--- Input data Enclosed Below ---
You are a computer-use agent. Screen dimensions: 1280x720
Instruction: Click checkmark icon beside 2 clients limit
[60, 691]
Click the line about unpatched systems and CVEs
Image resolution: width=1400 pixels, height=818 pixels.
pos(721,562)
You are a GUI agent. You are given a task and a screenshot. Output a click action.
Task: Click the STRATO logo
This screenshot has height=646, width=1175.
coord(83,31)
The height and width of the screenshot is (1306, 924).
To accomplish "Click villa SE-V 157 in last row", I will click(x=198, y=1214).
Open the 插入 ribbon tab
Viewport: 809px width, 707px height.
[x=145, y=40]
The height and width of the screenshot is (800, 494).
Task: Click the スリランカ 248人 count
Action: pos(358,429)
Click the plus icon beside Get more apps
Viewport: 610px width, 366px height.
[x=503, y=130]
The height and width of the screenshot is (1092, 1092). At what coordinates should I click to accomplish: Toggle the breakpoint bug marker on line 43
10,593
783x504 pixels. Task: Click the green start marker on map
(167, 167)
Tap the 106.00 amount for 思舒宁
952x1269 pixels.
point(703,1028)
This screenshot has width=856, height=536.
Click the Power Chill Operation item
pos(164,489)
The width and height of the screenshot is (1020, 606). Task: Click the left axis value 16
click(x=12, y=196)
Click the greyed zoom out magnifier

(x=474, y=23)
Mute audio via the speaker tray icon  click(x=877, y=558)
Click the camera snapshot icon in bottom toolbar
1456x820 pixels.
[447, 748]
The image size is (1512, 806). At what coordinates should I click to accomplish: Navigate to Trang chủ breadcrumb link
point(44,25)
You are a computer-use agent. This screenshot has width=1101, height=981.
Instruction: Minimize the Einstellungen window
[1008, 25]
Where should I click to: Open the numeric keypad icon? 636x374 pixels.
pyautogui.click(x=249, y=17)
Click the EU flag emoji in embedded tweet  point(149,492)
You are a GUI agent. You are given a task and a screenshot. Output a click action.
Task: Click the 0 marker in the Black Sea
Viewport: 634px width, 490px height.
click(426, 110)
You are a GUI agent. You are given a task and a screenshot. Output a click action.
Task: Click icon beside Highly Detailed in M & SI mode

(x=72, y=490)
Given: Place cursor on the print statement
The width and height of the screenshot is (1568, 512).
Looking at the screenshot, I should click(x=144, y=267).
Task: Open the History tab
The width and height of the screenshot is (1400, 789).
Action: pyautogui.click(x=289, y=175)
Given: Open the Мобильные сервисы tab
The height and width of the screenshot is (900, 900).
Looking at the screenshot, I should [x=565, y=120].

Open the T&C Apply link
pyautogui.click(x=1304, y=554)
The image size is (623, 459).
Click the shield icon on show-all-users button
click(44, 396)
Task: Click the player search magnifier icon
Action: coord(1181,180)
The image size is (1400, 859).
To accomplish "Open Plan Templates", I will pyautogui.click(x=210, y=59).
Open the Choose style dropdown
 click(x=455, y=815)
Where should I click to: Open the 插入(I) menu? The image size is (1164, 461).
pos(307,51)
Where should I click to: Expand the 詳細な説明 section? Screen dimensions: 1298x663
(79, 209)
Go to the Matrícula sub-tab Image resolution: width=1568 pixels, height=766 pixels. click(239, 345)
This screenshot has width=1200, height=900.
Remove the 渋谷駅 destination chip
--- End of Enclosed Input data ---
__Task description__
Within the listing above, find every line containing the string "computer" and return it.

__Reply__
You are a computer-use agent. Screen dimensions: 1280x720
You are a computer-use agent. This screenshot has width=1101, height=981.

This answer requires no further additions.